One of those adaptations seemingly destined to never get made, Thomas Savage’s 1967 novel had been optioned five times by various producers over the past 50 years. At one point Paul Newman had intended to bring the book to the big screen, but it was Campion that finally got the project over the line, working on the screenplay while in correspondence with author Annie Proulx, whose 1997 short story, “Brokeback Mountain” – which went on to become a successful film in 2005 – drew heavily from Savage’s original novel.
Like the long-awaited adaptation itself, The Power of the Dog is a film that takes its time. What at first might be mistaken for a rather plodding pace is in fact Campion flexing her Frank Lloyd Wright muscles, using compression and release in the same way as the acclaimed architect did with his grand 1920s homes. “It’s sort of a post-western, like a ranch story,” Campion told IndieWire. “Nobody’s got a gun.”
The film grapples with masculinity and sexuality in a quiet, contemplative way. It was this that Elliot – star of 1993’s Tombstone – was evidently not so keen on. “Where’s the western in this western?” he huffed. “I mean, Cumberbatch never got out of his f****** chaps… every f****** time he would walk in from somewhere – he never was on a horse – he’d walk in to the f****** house, storm up the f****** stairs, go lay in his bed, in his chaps and play the banjo.” Instead of cowboys riding through the plains and shooting at each other, we see Cumberbatch’s moody Phil Burbank vulnerable and swimming naked in a stream, stashing magazines of muscle men in the woods and stroking his prized saddle, given to him by the man he loved. Rather than gussied-up good-time gals swinging around the bedposts of a bordello, we have Dunst’s Rose Gordon, a newly remarried widow swiftly succumbing to alcoholism. Nobody in The Power of the Dog is happy. Everybody is lonely and everybody wants something they can’t have and know they will never get.
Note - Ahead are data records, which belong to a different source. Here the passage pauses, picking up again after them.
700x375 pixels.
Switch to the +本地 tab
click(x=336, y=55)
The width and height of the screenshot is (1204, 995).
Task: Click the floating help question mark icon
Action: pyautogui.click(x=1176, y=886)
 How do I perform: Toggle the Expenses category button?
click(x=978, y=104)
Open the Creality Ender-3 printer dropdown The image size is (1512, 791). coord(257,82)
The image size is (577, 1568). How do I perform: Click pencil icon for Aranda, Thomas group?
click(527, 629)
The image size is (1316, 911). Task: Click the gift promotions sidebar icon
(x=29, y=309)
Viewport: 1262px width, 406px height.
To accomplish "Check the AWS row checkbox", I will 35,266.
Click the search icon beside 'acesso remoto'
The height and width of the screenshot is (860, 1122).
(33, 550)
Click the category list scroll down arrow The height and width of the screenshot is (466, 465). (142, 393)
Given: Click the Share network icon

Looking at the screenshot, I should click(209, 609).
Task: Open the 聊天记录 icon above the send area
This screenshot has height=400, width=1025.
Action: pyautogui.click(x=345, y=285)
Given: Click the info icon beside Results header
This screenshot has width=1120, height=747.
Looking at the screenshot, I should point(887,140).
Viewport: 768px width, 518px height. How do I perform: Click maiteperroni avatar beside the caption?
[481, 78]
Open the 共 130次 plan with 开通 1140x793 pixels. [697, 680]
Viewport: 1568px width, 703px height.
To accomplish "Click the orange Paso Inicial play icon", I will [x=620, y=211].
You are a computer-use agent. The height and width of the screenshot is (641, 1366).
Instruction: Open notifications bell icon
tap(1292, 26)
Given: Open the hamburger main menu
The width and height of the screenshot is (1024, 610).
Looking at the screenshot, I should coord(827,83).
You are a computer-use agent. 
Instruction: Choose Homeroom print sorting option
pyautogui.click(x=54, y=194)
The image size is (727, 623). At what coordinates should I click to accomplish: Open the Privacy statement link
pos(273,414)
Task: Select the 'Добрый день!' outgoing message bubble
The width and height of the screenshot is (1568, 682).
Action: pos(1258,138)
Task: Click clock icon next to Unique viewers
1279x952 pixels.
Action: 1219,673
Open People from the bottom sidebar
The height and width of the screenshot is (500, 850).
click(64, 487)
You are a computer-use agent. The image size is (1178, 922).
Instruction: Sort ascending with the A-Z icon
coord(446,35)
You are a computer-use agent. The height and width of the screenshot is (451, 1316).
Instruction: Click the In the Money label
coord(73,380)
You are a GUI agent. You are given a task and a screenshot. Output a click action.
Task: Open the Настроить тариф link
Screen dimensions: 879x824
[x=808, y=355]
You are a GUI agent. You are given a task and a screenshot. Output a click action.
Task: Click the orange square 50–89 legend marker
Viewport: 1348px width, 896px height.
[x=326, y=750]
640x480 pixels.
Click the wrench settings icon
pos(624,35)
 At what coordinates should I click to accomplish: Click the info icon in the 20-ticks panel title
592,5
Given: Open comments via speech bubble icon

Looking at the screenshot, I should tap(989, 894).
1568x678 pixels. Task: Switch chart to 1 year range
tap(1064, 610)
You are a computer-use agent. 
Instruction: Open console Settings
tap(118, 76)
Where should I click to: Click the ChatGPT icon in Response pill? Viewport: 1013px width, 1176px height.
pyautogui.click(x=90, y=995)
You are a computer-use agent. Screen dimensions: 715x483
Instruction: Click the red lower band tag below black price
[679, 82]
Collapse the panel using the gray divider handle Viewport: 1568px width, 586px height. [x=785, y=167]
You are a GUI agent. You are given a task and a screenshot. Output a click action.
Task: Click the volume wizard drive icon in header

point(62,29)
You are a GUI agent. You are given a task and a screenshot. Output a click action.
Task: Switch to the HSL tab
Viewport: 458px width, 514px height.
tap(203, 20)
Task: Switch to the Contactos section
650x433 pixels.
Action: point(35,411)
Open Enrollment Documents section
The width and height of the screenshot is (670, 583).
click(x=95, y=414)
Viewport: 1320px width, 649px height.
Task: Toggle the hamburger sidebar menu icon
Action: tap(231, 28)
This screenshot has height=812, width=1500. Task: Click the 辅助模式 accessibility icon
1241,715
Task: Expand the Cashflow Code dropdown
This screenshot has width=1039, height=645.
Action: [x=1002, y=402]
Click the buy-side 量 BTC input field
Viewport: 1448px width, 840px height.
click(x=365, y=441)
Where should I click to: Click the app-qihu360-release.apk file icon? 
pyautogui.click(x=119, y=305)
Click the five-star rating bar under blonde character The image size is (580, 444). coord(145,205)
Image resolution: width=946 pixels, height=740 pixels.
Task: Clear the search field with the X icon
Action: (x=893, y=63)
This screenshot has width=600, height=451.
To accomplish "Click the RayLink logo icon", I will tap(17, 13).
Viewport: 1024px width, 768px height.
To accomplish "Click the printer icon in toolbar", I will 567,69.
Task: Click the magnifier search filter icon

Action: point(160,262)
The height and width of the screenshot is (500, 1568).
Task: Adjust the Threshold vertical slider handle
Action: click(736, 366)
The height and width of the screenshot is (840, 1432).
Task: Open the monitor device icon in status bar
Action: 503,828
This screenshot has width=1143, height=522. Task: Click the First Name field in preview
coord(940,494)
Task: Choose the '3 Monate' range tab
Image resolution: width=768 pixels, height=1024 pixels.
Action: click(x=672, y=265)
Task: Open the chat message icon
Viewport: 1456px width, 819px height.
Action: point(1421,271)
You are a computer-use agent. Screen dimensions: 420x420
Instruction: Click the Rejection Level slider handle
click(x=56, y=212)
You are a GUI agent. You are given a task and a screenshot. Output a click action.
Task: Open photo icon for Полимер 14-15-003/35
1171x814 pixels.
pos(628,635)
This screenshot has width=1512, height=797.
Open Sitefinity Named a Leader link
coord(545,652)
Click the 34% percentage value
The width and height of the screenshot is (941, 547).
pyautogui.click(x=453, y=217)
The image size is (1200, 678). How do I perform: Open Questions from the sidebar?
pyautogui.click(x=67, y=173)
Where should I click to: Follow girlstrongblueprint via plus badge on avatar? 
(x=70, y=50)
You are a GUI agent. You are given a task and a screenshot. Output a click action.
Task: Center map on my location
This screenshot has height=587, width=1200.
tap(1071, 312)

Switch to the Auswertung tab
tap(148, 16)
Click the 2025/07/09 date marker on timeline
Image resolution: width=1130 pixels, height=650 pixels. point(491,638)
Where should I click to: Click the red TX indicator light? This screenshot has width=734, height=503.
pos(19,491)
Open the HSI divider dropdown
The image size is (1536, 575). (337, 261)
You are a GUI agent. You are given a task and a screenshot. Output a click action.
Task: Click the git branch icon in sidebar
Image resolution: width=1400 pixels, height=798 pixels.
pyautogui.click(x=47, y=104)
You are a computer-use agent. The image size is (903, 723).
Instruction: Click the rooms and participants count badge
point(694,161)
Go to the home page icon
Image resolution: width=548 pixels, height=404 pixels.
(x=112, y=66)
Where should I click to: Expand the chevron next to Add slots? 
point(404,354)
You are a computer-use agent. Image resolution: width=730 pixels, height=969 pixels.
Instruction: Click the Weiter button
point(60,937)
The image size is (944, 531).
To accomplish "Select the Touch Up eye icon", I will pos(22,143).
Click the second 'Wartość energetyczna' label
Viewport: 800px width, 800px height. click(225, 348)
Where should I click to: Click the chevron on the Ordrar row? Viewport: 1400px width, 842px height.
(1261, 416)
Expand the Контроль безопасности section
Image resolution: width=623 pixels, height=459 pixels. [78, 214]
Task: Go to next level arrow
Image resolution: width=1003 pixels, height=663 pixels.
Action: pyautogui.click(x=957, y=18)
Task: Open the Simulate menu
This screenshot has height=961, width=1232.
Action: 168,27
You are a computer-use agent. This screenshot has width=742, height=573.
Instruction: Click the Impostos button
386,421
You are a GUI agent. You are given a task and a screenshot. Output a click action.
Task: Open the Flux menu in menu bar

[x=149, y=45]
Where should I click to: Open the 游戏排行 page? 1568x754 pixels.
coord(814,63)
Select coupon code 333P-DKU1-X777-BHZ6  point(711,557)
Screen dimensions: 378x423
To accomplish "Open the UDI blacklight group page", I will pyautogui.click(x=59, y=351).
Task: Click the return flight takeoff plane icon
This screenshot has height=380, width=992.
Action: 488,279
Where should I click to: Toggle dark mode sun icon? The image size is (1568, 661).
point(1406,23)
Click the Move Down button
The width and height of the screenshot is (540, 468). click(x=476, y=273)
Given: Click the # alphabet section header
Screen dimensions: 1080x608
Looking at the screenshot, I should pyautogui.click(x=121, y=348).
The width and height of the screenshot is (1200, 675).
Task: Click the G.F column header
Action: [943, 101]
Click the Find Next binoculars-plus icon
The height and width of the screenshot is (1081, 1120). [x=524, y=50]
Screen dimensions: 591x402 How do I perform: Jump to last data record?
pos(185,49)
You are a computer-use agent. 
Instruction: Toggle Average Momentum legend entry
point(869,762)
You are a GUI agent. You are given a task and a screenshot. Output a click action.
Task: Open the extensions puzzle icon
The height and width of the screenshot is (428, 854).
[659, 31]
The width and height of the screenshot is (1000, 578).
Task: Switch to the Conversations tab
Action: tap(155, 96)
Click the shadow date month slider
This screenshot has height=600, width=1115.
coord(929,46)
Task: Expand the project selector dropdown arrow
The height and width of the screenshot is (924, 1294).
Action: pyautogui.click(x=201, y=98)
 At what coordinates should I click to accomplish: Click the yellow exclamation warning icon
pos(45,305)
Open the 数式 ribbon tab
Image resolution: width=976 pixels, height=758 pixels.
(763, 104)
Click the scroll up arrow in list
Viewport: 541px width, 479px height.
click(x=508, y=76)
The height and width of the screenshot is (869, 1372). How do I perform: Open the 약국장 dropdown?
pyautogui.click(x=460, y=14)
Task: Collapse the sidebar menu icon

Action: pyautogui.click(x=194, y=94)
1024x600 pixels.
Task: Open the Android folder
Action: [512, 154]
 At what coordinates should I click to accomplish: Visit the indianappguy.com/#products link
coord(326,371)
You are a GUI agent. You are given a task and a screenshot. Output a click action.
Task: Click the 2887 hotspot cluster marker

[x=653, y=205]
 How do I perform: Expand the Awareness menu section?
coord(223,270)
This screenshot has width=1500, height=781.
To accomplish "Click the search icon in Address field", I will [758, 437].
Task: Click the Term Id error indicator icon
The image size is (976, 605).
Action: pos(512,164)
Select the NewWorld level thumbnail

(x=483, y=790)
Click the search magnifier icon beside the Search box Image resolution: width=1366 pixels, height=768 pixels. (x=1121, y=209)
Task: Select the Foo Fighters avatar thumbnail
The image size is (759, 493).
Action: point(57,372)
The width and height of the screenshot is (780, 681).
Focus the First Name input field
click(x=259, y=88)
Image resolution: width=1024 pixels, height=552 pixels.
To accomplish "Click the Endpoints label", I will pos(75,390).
If this all sounds a bit bleak, well, that’s because it is. But Ari Wegner’s incredible eye lends the morose proceedings a certain lushness. The second woman ever to be nominated for Best Cinematography – and at 37, one of the youngest – Wegner was inspired by British pioneering photographer Evelyn Cameron’s sweeping, turn-of-the-century shots of Montana. But despite its American West setting, the film was actually shot in Campion’s native New Zealand.
For a movie so wrapped up in the trials of toxic masculinity, The Power of the Dog has enviable feminist credentials, making Campion the first woman to be nominated twice for the Academy Award for Best Director. She lost out with The Piano in 1993 to Steven Spielberg and Schindler’s List, but 2022 looks set to finally be Campion’s year.